Tourism activity increased moderately. A survey of Minnesota businesses revealed solid optimism for the summer tourism season, with significantly more respondents expecting higher revenues compared with those expecting lower revenues. Minnesota's hotel sector also had a very strong May, with demand increasing 7 percent over a year earlier. Said an industry contact, "It looks like this will be a good summer for the state's hotel industry." Lodging and accommodation tax collections in Montana have been higher every month this year, including May, compared with 2017. Gaming receipts from casinos in Spearfish, S.D., were down about 4 percent during the spring months, but summer bookings at hotels and campgrounds in the region were up, according to local officials.
Activity in the professional services industry increased moderately since the last report. Respondents to the Minneapolis Fed's annual services survey indicated growth in sales, profits, productivity, and employment over the past year, with expectations for more growth in the coming 12 months. In contrast, several architecture contacts said business had decreased recently.

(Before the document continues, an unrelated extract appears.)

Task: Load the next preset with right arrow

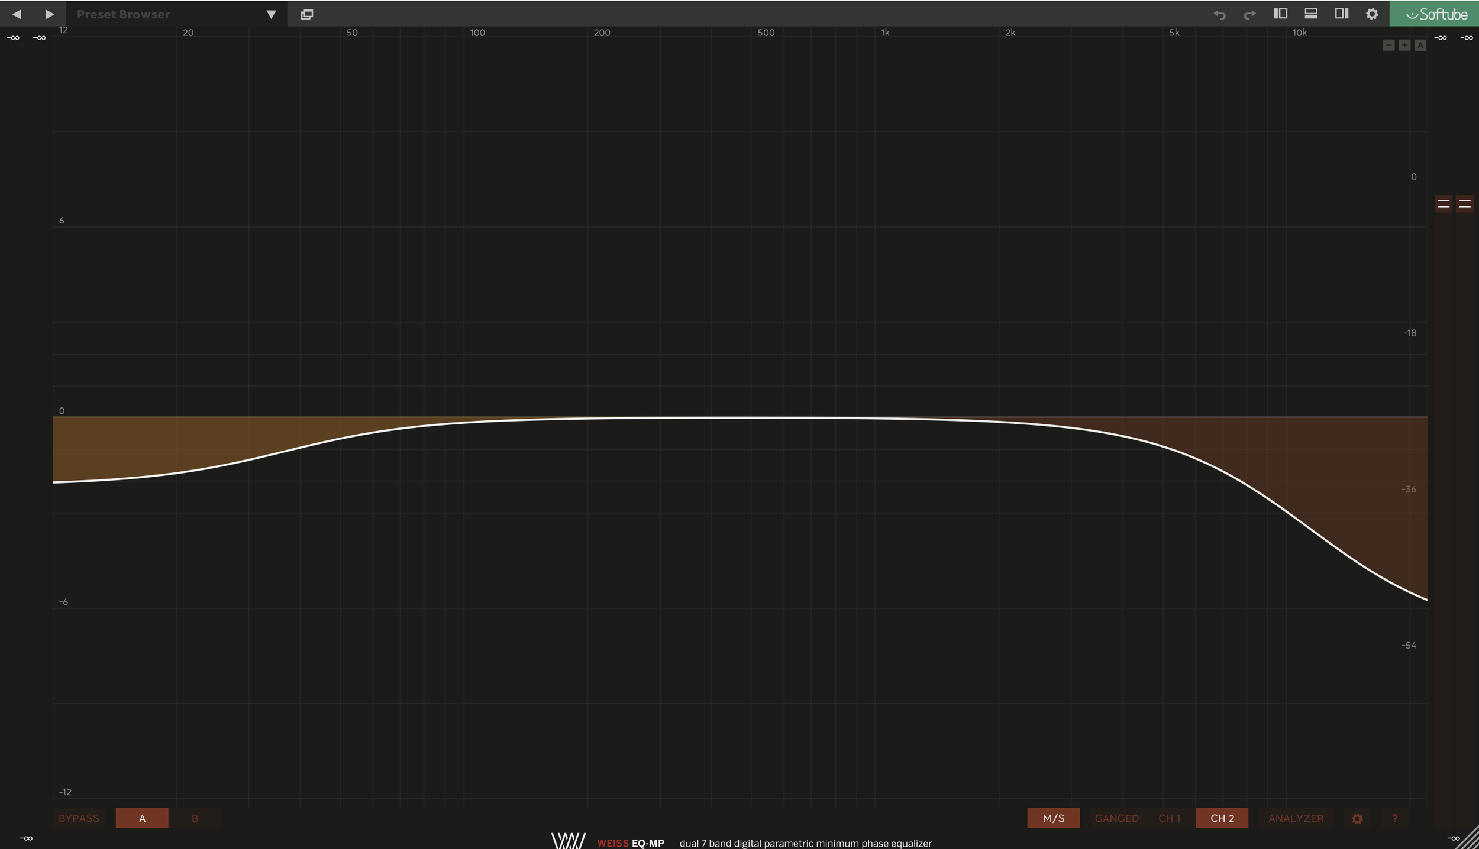Action: click(x=50, y=14)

Construction and Real Estate
Commercial construction was mixed since the last report. An industry database showed that commercial and heavy construction spending in May rose overall compared with a year earlier, particularly in North Dakota and Minnesota, while South Dakota was flat. A contractor in southeastern Minnesota said current activity levels were "much better" compared with last year. However, another database of new and active projects across multiple states in the District showed that recent activity levels through mid-June were slightly lower than the same period a year earlier. The value of commercial permitting in May was also mixed among the District's larger cities. Residential construction rose modestly overall, though activity varied. Single-family permit values rose in Bismarck, N.D., Billings and Missoula, Mont., and the Minneapolis-St. Paul region; but permit values were flat in Rapid City and Sioux Falls, S.D., and lower in Fargo, N.D., and Rochester, Minn.

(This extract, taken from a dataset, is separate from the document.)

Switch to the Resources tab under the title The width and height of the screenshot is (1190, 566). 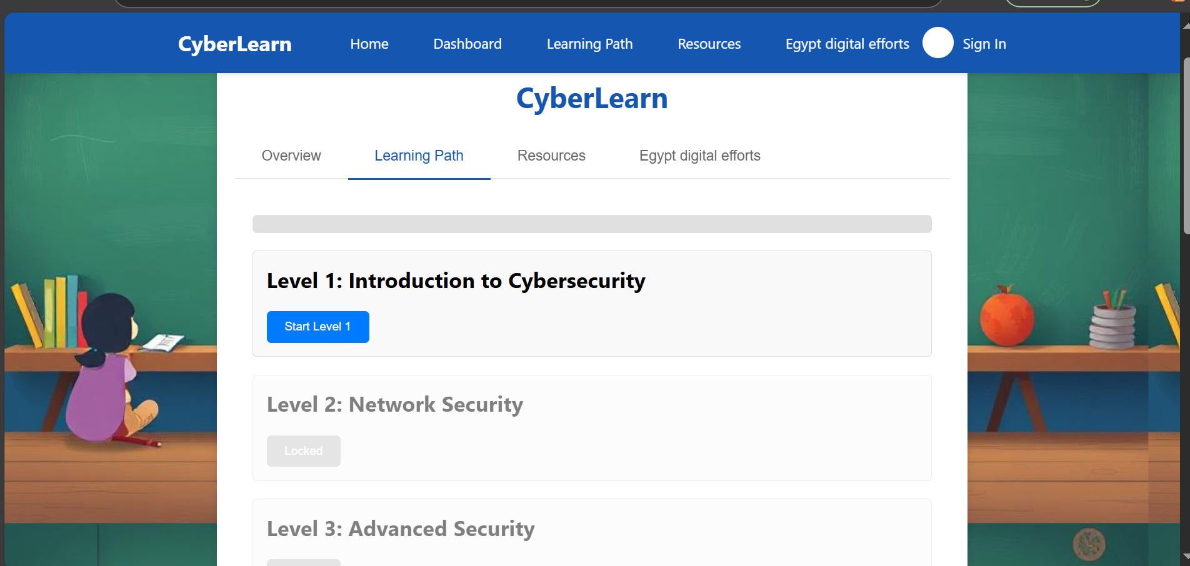551,156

Commercial real estate grew modestly since the last report. In Minneapolis-St. Paul, multifamily vacancy rates continued to be low despite strong delivery of new units to the market, though lease rates have been mostly steady. Despite the continued closure of large retail stores in Minneapolis-St. Paul, this space was being absorbed and "keeping vacancies tight," according to an industry source. Residential real estate fell, with a few isolated exceptions. May home sales in Minnesota dropped 11 percent compared with a year earlier and also fell in western and northern regions of Wisconsin, and in Bismarck. Sioux Falls sales were flat, and Montana metro markets were mixed, with slower May sales in Great Falls and Helena, but higher sales in Bozeman and Missoula.

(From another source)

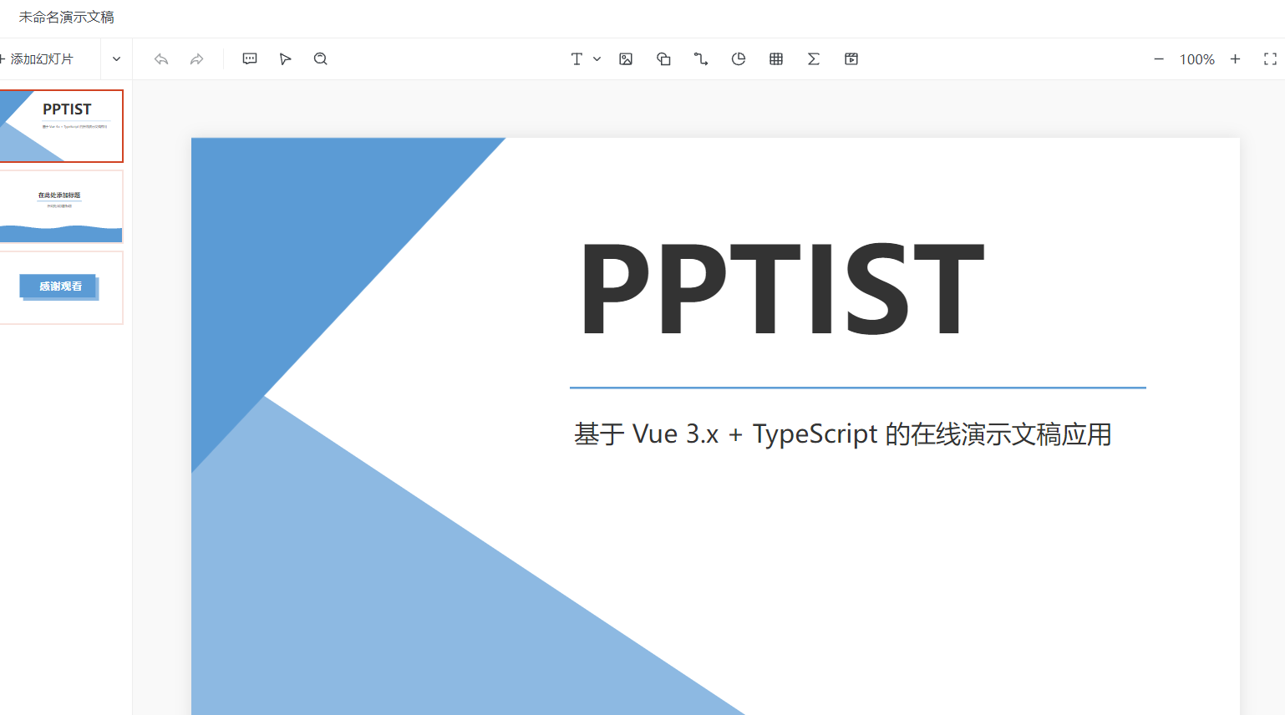The image size is (1285, 715).
Task: Toggle the pointer presentation mode icon
Action: pyautogui.click(x=285, y=58)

District manufacturing activity increased briskly. An index of manufacturing conditions indicated increased activity in June compared with a month earlier in Minnesota and the Dakotas. Contacts from across the manufacturing sector reported very strong activity so far this year. A dealer of stamping and metal forming machinery said that the market for capital equipment was as busy as they'd ever seen. Producers of hydraulic equipment reported similarly strong demand, with some seeing double-digit growth this year.
Agriculture, Energy, and Natural Resources
District agricultural conditions were stable relative to the previous report. Despite a late start to the planting season, crop progress in District states as of late June was generally in line with five-year averages, and the majority of crops were rated in good or excellent condition. However, some areas of the Dakotas and Montana were experiencing dry or moderate drought conditions. Activity in the energy sector increased slightly. District oil and gas exploration activity as of late June was roughly unchanged from the previous report; oil and gas production as of April increased from a month earlier. District iron ore mines continued to operate at near capacity.